Matthew closed his eyes, knowing he'd been selfish in that respect. He couldn't imagine how it would have felt for her to have found him dead in his chair with a gun in his hand. He felt sorry for it.
"What if it had been me? What if I'd been thrown off when riding and broken my spine? How would you have felt it you walked into a room and found me with a gun to my head? Would you have been fine with me offing myself? Would you have even cared?" She fumed and rampaged, mad like a raging bull as her words span completely out of control. "How would it have felt? To walk into a room and find me with a gaping hole through my head looking at you with unseeing eyes while my corpse…"
"Stop!" Matthew commanded. So loudly that it threw her off course and shocked her mid yell. "You know I care. You know I could never let you… do that. You know it would kill me if I found you like that. You know I love you, so why do you taunt me?"
"Because I love you!" She finally broke. "Because it would kill me to find you dead just as much as it would kill you vice versa."
"Mary…" he reached up a hand and wiped under eyes, cupping her jaw gently before pushing himself into a sitting position, heaving his full body weight with both arms- his physical therapy having paid of greatly.
"Mary, I'm sorry. Truly."
"Then promise me. Promise me you won't try it again." Her demand was soft, but none the less stoic and determined.
"I can't promise it, I won't make you a promise that I can't keep." He told her.
"Then promise it anyway." She said. "Even if you don't believe it now, if you promise it then you won't do it because you wouldn't go back on your word even if you wanted to.
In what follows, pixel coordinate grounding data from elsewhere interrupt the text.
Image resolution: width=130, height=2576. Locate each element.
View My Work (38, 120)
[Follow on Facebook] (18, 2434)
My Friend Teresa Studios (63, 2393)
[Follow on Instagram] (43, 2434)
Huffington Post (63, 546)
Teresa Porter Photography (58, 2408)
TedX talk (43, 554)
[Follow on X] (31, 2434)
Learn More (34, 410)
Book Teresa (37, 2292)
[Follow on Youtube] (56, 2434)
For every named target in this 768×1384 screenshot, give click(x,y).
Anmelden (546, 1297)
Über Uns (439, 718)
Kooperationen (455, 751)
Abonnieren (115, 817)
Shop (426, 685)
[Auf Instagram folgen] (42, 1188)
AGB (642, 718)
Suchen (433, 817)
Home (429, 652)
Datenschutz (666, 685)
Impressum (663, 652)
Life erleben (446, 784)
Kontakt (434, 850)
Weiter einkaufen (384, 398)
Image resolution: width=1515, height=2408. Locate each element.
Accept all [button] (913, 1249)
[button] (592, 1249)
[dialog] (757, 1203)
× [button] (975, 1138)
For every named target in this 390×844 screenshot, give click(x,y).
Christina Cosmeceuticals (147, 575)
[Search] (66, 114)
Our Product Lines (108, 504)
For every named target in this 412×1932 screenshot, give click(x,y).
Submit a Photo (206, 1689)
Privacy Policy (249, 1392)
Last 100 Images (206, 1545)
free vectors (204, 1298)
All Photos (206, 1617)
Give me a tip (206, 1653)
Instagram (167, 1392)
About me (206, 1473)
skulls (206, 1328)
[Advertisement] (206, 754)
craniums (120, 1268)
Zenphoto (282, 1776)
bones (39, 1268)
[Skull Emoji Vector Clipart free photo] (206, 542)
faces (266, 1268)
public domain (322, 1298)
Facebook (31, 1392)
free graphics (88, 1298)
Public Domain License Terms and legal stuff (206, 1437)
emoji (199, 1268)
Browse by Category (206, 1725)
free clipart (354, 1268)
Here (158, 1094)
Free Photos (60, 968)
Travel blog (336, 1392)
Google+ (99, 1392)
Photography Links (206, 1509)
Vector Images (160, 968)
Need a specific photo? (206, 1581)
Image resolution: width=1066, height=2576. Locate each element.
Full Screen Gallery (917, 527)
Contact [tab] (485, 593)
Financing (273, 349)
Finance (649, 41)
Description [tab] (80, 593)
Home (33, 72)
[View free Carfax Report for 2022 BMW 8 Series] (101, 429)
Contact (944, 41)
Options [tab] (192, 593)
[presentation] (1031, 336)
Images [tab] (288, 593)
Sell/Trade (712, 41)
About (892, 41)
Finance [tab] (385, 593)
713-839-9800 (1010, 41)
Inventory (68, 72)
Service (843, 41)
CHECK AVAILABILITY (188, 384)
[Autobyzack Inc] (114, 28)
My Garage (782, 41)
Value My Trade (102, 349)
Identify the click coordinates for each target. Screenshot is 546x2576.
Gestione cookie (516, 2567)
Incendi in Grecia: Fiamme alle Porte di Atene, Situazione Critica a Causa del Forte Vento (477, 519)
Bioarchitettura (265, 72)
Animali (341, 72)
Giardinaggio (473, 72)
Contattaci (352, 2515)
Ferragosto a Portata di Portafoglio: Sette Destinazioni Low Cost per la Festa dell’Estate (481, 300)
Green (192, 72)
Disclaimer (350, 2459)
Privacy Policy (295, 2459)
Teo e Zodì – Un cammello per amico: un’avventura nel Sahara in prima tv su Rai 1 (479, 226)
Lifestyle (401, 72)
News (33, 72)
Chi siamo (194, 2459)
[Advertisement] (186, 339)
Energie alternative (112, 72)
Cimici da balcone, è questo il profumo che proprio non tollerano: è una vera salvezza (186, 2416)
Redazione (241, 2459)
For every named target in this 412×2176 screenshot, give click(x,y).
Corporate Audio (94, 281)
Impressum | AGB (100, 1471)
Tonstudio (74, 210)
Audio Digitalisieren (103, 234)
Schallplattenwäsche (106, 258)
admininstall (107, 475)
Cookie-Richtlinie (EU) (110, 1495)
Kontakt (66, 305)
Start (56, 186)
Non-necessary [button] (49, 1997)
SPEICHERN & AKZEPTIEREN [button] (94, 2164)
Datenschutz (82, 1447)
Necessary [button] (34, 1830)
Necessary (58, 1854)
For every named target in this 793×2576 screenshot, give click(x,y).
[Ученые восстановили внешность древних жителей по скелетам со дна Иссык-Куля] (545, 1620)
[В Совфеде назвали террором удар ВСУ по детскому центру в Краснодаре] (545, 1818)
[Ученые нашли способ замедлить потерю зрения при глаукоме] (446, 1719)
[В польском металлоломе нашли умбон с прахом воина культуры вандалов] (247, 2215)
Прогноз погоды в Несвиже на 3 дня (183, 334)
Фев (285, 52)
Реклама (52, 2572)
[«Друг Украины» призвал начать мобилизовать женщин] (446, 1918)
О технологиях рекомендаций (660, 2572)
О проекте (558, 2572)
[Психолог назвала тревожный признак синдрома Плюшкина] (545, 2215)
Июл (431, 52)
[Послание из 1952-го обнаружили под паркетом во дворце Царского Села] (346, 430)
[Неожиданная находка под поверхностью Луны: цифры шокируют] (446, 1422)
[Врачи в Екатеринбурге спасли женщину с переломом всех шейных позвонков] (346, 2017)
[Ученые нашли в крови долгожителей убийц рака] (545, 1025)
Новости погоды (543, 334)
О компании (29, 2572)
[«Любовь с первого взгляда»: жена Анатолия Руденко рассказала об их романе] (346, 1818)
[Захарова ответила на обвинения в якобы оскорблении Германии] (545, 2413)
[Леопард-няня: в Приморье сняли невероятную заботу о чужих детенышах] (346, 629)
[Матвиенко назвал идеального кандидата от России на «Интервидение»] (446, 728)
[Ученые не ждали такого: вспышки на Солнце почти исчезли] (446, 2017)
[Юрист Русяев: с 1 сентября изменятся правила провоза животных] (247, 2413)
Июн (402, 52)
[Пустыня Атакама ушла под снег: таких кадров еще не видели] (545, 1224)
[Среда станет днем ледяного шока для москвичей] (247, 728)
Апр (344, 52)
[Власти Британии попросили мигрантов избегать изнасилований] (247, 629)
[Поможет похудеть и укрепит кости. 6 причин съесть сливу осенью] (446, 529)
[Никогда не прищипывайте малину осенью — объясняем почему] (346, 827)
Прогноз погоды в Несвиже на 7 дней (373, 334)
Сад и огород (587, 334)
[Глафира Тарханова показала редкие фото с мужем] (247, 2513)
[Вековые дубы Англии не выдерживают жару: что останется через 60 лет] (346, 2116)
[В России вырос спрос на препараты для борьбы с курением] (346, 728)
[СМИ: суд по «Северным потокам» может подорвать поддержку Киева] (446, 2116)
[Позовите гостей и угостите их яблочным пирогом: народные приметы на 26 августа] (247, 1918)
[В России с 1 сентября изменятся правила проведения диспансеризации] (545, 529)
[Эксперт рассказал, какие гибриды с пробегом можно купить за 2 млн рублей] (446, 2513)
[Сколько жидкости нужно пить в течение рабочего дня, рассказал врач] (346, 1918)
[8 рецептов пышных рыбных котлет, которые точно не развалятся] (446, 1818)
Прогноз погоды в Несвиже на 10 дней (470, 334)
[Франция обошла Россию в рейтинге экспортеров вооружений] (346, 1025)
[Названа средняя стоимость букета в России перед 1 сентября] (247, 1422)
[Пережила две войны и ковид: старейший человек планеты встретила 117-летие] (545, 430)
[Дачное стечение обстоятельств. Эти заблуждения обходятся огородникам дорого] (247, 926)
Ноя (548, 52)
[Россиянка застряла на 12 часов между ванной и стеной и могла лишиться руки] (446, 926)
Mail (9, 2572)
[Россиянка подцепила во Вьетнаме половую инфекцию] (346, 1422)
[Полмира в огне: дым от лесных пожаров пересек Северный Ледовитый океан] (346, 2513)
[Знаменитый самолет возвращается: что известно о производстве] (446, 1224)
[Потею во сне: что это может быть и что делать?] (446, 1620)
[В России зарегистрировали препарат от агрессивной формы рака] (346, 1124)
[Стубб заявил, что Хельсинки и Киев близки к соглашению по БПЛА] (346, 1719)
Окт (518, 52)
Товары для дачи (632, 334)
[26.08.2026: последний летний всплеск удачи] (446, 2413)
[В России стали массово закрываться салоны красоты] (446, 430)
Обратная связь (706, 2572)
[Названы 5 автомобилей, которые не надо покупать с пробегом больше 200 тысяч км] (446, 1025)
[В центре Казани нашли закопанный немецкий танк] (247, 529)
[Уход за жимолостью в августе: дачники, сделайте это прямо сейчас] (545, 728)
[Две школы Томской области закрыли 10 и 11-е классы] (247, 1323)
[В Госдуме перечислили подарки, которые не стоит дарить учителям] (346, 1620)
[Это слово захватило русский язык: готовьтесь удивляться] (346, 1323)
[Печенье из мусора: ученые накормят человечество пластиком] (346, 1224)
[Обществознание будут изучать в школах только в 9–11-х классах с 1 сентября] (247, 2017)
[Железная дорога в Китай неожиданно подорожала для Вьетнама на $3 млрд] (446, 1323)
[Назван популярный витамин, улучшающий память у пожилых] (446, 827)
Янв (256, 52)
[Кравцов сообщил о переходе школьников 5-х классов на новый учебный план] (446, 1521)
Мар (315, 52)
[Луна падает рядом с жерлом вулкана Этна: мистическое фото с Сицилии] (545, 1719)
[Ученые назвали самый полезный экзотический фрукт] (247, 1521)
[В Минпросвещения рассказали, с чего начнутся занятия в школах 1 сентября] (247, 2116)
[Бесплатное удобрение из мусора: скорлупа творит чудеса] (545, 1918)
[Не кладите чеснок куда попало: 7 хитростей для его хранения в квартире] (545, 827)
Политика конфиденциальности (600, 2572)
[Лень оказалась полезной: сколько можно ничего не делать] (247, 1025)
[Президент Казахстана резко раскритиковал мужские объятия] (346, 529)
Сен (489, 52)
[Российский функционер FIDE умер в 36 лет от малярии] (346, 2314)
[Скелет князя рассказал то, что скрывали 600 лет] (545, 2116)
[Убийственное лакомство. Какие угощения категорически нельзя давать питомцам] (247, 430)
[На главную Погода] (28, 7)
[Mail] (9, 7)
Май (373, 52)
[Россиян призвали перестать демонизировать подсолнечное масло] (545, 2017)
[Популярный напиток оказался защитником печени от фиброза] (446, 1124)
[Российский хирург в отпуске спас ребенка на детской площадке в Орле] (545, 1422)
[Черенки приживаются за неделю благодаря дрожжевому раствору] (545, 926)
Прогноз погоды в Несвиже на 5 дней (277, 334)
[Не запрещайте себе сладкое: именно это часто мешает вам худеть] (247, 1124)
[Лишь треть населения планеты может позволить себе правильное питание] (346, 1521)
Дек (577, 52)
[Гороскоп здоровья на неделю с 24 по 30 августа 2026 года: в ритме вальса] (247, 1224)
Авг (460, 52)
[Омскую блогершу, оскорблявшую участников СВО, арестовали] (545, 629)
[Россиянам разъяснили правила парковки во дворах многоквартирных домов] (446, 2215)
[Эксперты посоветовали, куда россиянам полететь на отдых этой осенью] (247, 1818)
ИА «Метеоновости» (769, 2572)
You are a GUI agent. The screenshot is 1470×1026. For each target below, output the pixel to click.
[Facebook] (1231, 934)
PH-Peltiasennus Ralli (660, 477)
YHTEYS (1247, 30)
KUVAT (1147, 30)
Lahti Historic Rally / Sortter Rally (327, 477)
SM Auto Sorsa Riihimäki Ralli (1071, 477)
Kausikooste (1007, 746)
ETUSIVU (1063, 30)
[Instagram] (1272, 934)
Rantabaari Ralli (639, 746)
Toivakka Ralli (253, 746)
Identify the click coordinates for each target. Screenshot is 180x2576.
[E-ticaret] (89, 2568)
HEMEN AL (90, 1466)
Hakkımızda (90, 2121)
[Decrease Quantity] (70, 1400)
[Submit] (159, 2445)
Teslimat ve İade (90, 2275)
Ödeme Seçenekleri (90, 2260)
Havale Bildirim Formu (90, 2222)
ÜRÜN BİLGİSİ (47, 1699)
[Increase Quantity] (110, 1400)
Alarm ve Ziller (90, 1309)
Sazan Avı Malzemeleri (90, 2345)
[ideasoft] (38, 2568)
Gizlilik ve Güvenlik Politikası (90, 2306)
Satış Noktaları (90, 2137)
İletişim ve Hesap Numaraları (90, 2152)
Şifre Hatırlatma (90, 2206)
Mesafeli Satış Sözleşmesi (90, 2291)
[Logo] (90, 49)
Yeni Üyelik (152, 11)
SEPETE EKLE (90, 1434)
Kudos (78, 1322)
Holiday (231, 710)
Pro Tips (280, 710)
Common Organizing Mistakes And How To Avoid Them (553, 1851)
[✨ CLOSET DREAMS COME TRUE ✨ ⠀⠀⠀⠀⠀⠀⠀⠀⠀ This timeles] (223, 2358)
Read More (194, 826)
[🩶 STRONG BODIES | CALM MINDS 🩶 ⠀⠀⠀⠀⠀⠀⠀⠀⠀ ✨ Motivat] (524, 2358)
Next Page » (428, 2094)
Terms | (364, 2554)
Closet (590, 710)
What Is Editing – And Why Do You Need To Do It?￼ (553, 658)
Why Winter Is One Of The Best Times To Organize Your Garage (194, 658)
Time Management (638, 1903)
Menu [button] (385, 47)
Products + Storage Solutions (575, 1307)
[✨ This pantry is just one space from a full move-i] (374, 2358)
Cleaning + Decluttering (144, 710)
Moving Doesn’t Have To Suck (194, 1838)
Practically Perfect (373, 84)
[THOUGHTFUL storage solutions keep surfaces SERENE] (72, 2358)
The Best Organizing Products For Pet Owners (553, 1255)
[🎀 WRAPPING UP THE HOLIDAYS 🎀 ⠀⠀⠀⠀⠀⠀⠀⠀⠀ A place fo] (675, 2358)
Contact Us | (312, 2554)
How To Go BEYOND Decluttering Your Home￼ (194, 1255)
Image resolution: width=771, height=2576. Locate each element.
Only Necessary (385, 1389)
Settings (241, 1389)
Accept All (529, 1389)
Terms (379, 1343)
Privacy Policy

I know you. Please just promise me."
Somewhere in her uncertain words he found her desperation. Immediately, an urge in his heart willed the words to spill from his own mouth. He loved her enough to promise it, he knew he did, and he comprehended her logic. He would never break a promise to Mary. He couldn't. Which is why he couldn't say it- he didn't want to live like this. His mother told him it was just his pride, his deep-seated need to be self-reliant and his hatred of dependency, and perhaps she was right. But that didn't change his feelings.
It also didn't change that he loved her. And he loved her too much to hurt her. And he loved her too much to stop himself responding innately to her request.
"I promise you."
He could never break a promise to Mary.